最近、バリアフリーという言葉をよく見るようになった。
あらゆる人が使用することを想定して、利用する障壁を取り除く施設や商品などを指す言葉だ。
バリアフリーが浸透していくことは大いに結構なのだが、これはいかがなものかという場面に先日遭遇した。
商業施設のトイレを利用したときのことである。
男子トイレには小便器がずらりとならんでいる。
そのわきに一つ、子ども用の小便器が置いてあった。
それだけ見ると、おおいに結構なのだが、その形状に違和感を覚える。
子ども用小便器の高さ自体は低いのだが、小便を入れる部分の縁(トイレメーカーのHPで調べたところ、タレ受けというらしい。

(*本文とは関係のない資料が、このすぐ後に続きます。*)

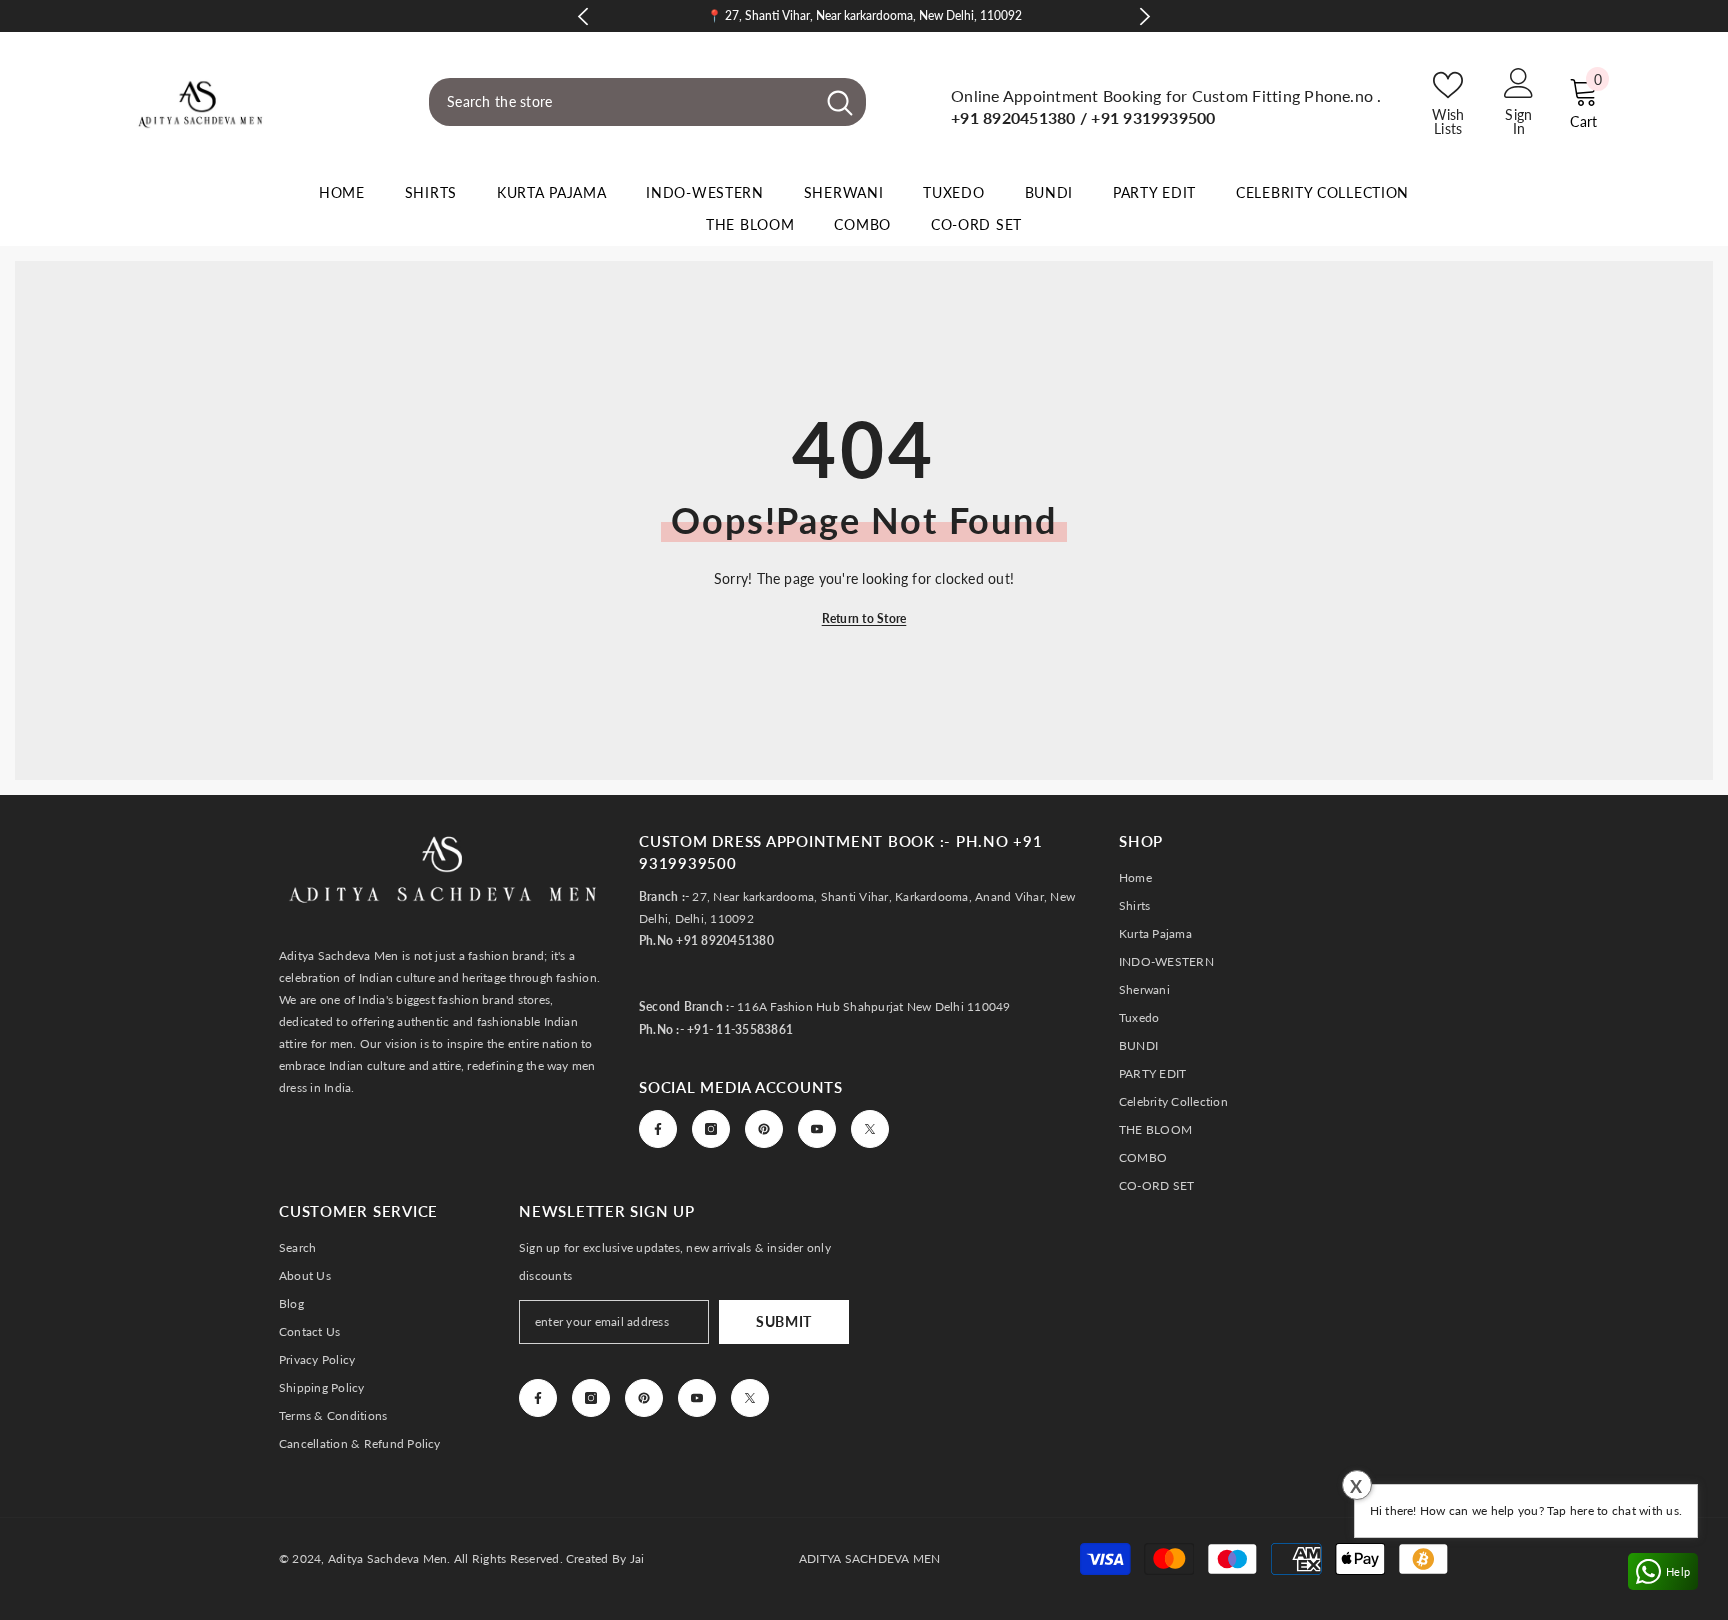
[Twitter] (870, 1129)
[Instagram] (711, 1129)
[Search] (647, 102)
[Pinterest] (764, 1129)
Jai (637, 1558)
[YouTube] (817, 1129)
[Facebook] (658, 1129)
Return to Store (864, 618)
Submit (784, 1321)
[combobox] (621, 102)
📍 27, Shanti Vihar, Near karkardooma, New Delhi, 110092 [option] (864, 15)
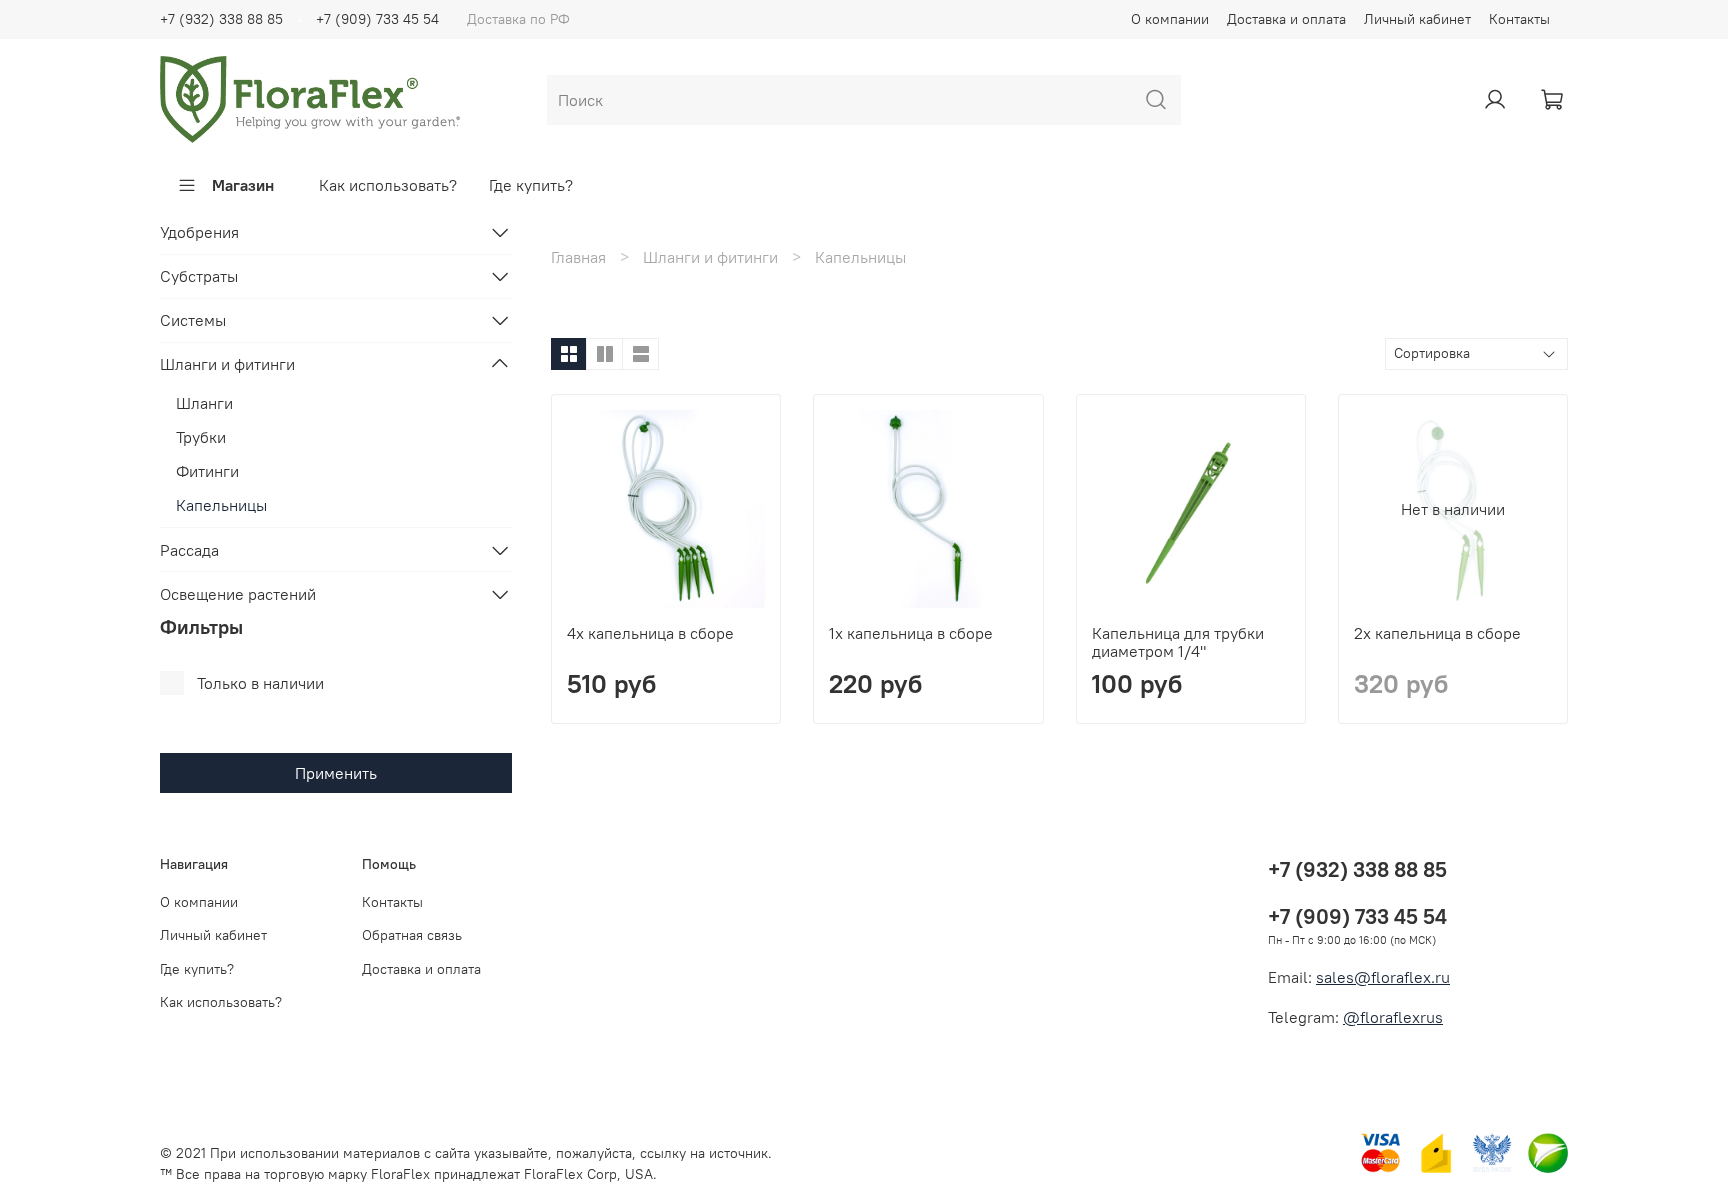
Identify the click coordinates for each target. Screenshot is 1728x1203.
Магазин (243, 185)
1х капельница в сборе (911, 633)
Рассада (189, 550)
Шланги (204, 403)
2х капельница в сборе (1437, 633)
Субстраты (199, 276)
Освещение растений (238, 594)
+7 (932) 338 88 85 (221, 19)
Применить (336, 773)
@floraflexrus (1393, 1017)
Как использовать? (388, 185)
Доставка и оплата (1286, 19)
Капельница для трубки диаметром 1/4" (1178, 642)
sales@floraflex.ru (1383, 977)
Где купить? (531, 185)
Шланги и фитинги (710, 257)
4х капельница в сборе (650, 633)
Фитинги (207, 471)
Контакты (1519, 19)
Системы (193, 320)
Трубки (201, 437)
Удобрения (199, 232)
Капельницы (221, 505)
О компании (1170, 19)
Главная (578, 257)
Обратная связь (412, 935)
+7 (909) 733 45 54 (377, 19)
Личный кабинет (1417, 19)
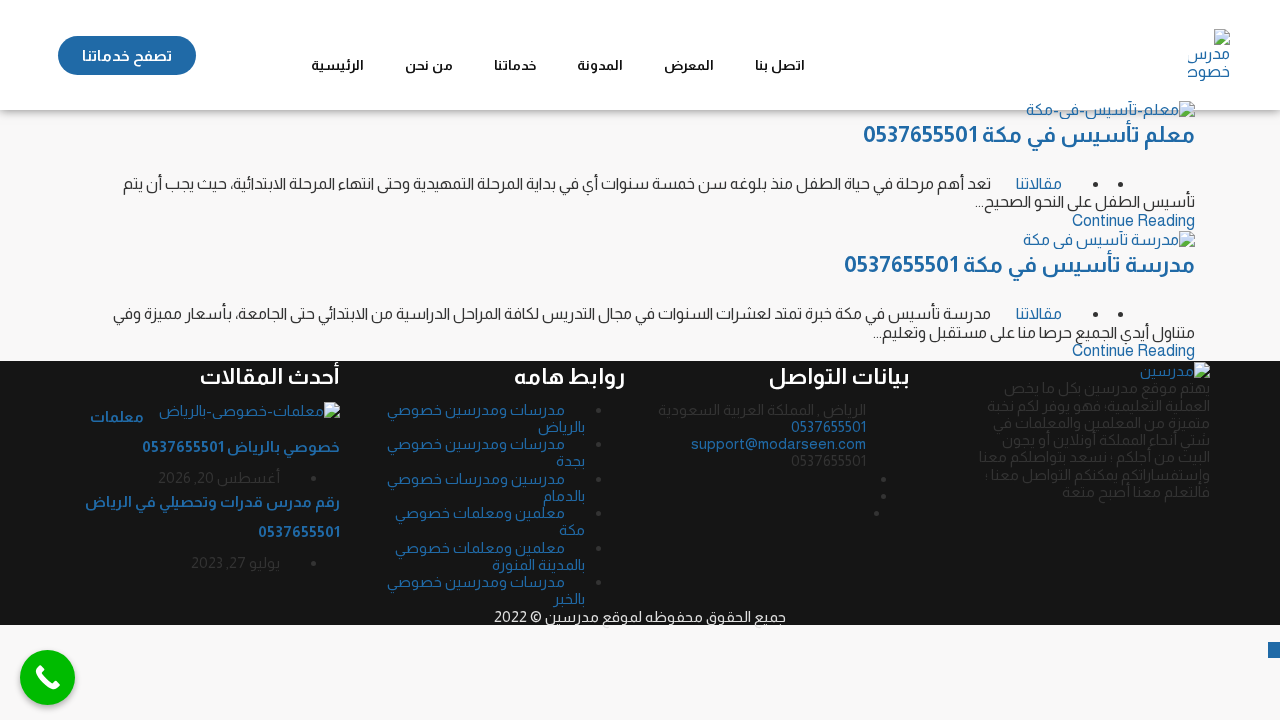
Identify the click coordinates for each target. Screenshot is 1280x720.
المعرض (689, 65)
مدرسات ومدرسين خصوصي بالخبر (486, 590)
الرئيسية (337, 65)
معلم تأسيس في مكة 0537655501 (1029, 134)
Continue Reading (1133, 220)
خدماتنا (515, 65)
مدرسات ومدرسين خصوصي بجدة (486, 452)
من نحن (429, 65)
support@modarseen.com (778, 443)
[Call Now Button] (47, 677)
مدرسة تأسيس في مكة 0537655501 (1019, 264)
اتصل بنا (780, 65)
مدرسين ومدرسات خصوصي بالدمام (486, 487)
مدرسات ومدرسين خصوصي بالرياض (486, 418)
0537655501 (828, 426)
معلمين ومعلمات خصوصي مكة (490, 521)
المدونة (600, 65)
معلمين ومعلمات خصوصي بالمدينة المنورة (490, 556)
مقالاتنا (1039, 183)
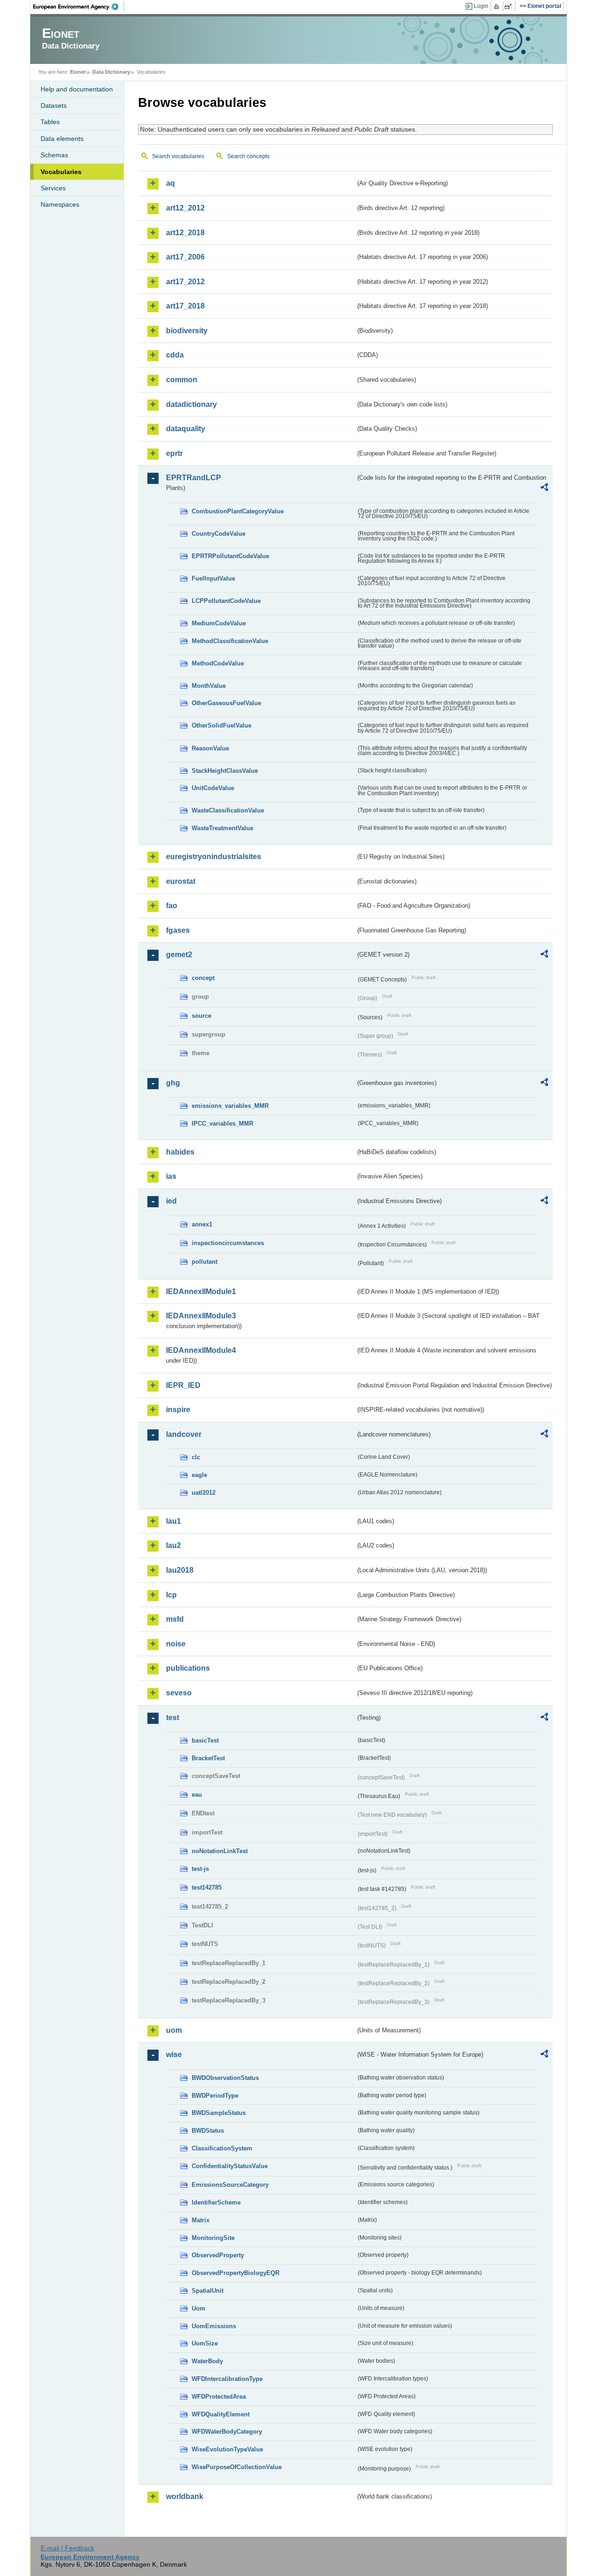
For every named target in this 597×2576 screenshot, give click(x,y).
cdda (175, 355)
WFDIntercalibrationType (227, 2378)
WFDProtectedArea (219, 2396)
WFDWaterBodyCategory (227, 2431)
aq (170, 183)
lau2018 (180, 1570)
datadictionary (191, 404)
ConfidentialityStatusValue (230, 2166)
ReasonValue (210, 748)
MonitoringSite (213, 2237)
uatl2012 (203, 1492)
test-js (200, 1868)
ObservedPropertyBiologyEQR (235, 2272)
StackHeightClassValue (225, 770)
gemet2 (179, 955)
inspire (178, 1410)
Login (481, 6)
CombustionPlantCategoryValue (238, 511)
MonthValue (209, 685)
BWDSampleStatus (219, 2112)
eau (197, 1794)
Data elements (62, 138)
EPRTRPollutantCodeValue (230, 556)
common (181, 380)
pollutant (204, 1261)
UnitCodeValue (213, 787)
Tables (50, 122)
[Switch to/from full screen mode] (510, 6)
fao (171, 906)
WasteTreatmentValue (222, 828)
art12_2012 (185, 208)
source (201, 1015)
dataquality (185, 429)
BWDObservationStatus (225, 2077)
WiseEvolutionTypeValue (227, 2449)
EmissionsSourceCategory (230, 2184)
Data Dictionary (111, 72)
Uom (198, 2308)
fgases (178, 930)
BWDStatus (208, 2130)
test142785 (207, 1887)
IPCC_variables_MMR (222, 1123)
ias (171, 1176)
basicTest (205, 1740)
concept (203, 977)
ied (171, 1201)
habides (180, 1152)
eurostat (180, 881)
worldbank (184, 2496)
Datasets (54, 105)
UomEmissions (214, 2326)
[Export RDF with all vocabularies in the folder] (544, 488)
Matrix (200, 2220)
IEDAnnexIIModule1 (201, 1291)
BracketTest (208, 1758)
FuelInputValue (213, 578)
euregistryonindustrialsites (213, 857)
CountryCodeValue (218, 533)
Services (53, 188)
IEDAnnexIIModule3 (201, 1316)
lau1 (173, 1521)
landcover (183, 1434)
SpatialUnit (207, 2290)
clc (196, 1457)
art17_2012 (185, 282)
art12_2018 (185, 233)
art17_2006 (185, 257)
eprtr (174, 453)
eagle (199, 1474)
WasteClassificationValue (228, 810)
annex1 (202, 1224)
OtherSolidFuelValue (221, 725)
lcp (171, 1595)
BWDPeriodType (215, 2095)
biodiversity (187, 331)
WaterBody (207, 2361)
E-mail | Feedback (67, 2548)
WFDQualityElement (221, 2414)
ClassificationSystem (222, 2148)
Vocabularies (61, 171)
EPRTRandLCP (193, 478)
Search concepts (248, 156)
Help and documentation (77, 89)
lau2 (173, 1545)
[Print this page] (498, 6)
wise (174, 2054)
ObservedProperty (218, 2255)
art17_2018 (185, 306)
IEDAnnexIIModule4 (201, 1350)
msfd (175, 1619)
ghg (173, 1083)
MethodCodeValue (218, 663)
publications (188, 1668)
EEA (79, 6)
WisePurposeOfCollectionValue (237, 2467)
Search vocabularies (178, 156)
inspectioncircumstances (228, 1242)
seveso (179, 1693)
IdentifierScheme (216, 2202)
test (172, 1718)
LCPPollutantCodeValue (226, 600)
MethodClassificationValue (230, 640)
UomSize (205, 2343)
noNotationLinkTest (220, 1851)
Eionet (78, 72)
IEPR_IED (183, 1385)
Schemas (54, 155)
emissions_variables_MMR (230, 1105)
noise (176, 1644)
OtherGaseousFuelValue (226, 703)
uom (174, 2030)
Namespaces (60, 204)
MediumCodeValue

以下タレ受け)の高さは、大人用のものと変わらない。
ここで、子どもが小便器と立ち向かう上でのバリア(障壁)を考える。
子どもが大人用の小便器と対面して困るのは、小便器の陶器自体の高さが高いからではない。
タレ受けの高さが高いのが問題なのだ。
どれだけ小便器自体の高さが低くなっても、タレ受けの高さが変わらなければ、子どもにとってバリアは残されたままだ。
見せかけのバリアフリーに踊らされ、小便に苦悶する子どもたちの幻霊が浮かんで見えた。
しかし、大人たちはこのトイレを作るにあたって、子どものためのトイレを作ろうと思って、バリアフリーを達成しようとして、このトイレを完成させた。
僕がこのバリアに気づけたのは、子どもの時代を思い出して偶然気づけたにすぎない。
子ども目線でバリアフリーが作られていないことに憤慨していた僕も、きっとエセ・バリアフリーを見過ごしていることが多々あるのだろう。
自分がサービスの利用側から提供側にうつったときは、ユーザー目線で本当のバリアフリーを作っていきたい、と思いながら男子便所の壁をジッと見つめていた。
バリアフリー云々の話だけではない。
友人関係も恋愛でもそう。
自分の施しが、独りよがりになっていないか常に気をつけないとな。
商業施設のトイレを出た後の世界は、少し爽やかに広がった。
いや、トイレから出ただけか。
本当のユニバーサルデザインについて、もう少し考えてみたくなった。